Methods: Participants (n = 252) were recruited via consecutive sampling in public health care clinics. Structured interviews assessed patterns of recent marijuana use, including its perceived benefit for symptom relief. Associations between marijuana use and demographic and clinical variables were examined using univariate and multivariate regression analyses.
Results: Overall prevalence of smoked marijuana in the previous month was 23%. Reported benefits included relief of anxiety and/or depression (57%), improved appetite (53%), increased pleasure (33%), and relief of pain (28%). Recent use of marijuana was positively associated with severe nausea (odds ratio [OR] = 4.0, P = 0.004) and recent use of alcohol (OR = 7.5, P < 0.001) and negatively associated with being Latino (OR = 0.07, P < 0.001). No associations between marijuana use and pain symptoms were observed.

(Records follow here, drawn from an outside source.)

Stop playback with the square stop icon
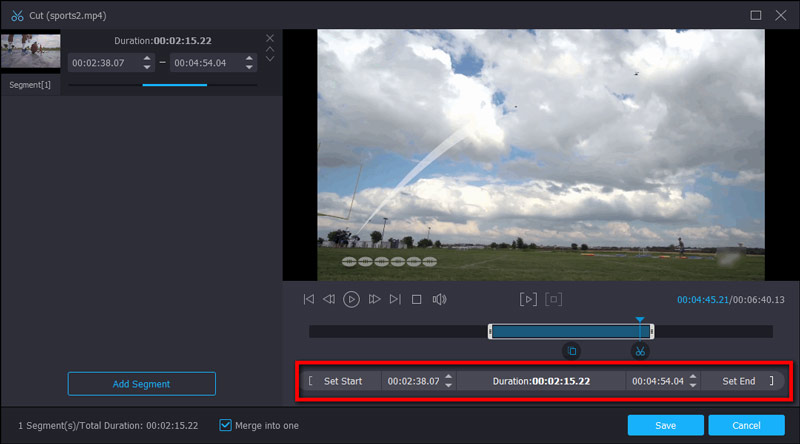Image resolution: width=800 pixels, height=444 pixels. click(417, 299)
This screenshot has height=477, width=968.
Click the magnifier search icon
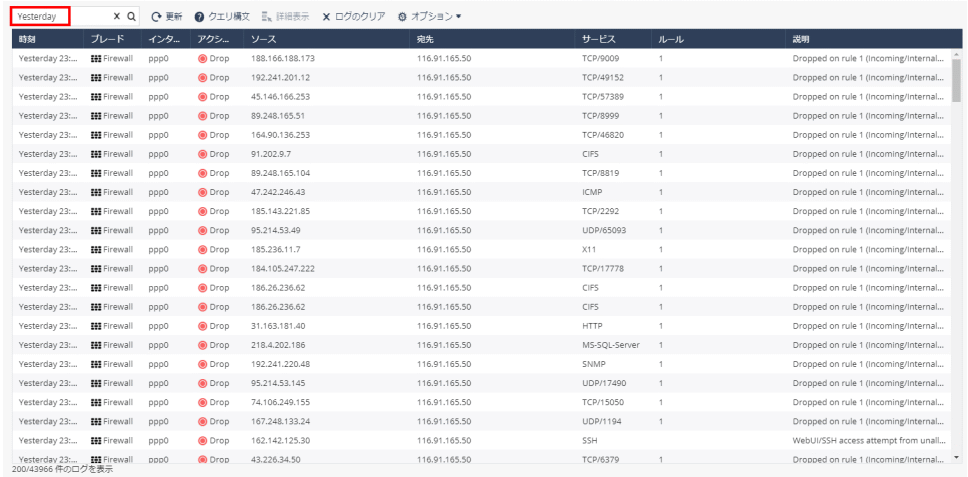pyautogui.click(x=130, y=17)
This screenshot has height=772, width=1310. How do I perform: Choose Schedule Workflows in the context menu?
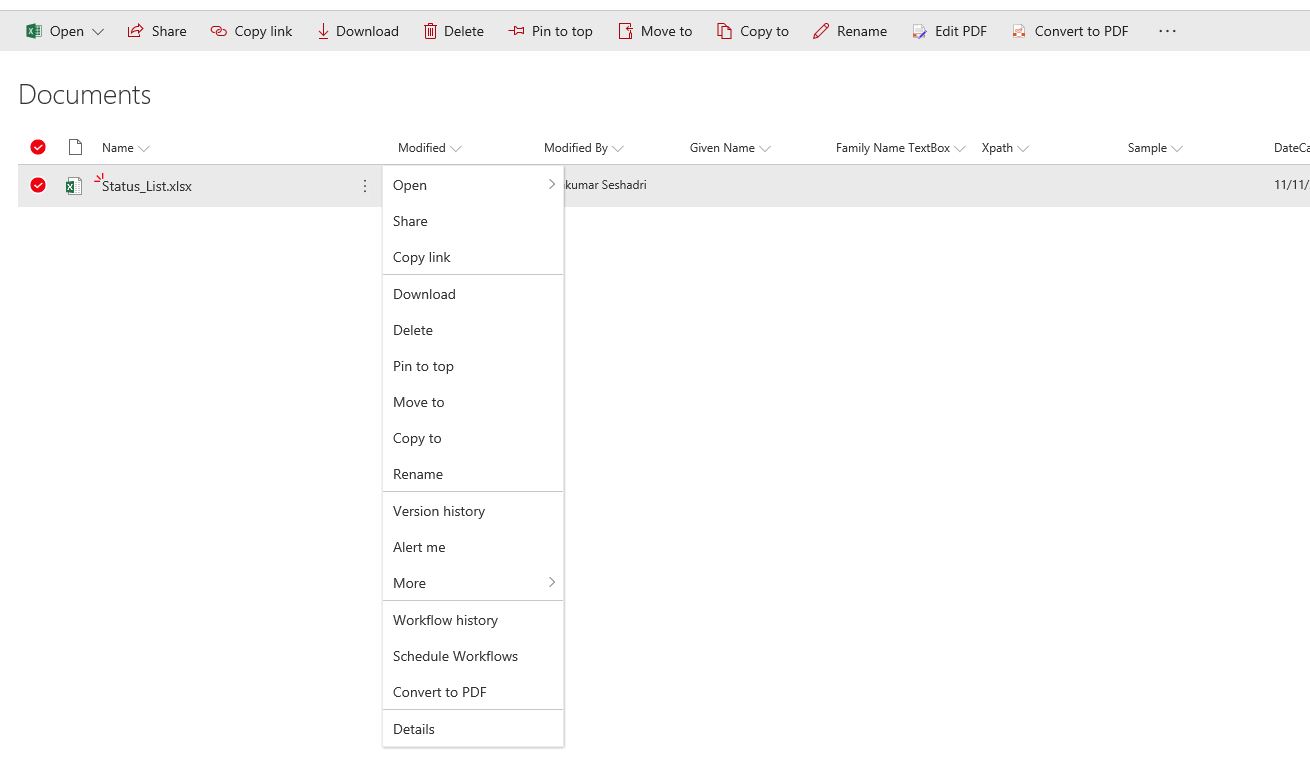[455, 656]
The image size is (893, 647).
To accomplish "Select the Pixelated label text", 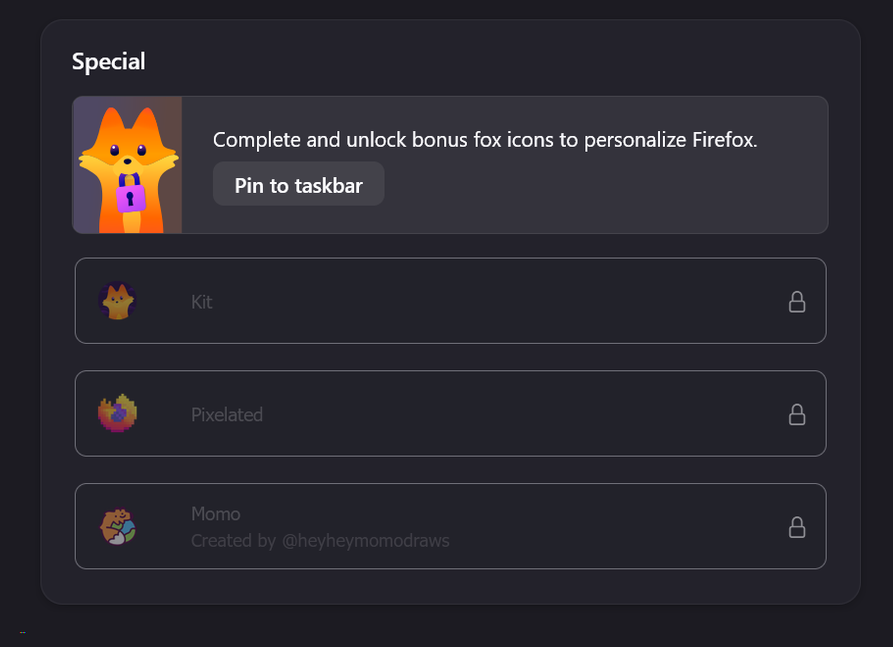I will pos(227,415).
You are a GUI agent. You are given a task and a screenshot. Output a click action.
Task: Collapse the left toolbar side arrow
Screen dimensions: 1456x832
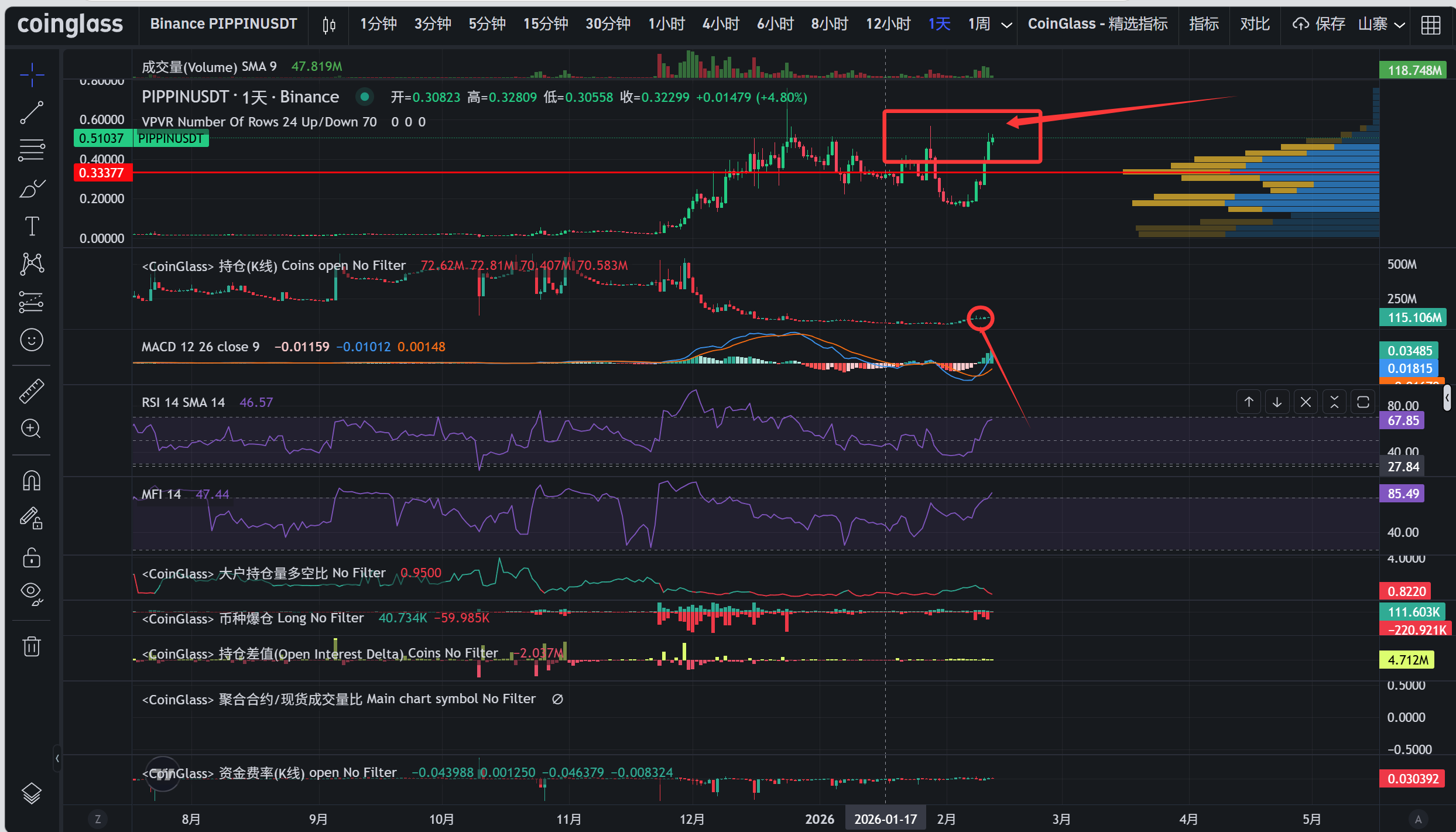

Conclusions: The findings suggest that providers be advised to assess routinely and better understand patients' "indications" for self-administration of cannabis. Given the estimated prevalence, more formal characterization of the patterns and impact of cannabis use to alleviate HIV-associated symptoms is warranted. Clinical trials of smoked and noncombustible marijuana are needed to determine the role of cannabinoids as a class of agents with potential to improve quality of life and health care outcomes among patients with HIV/AIDS.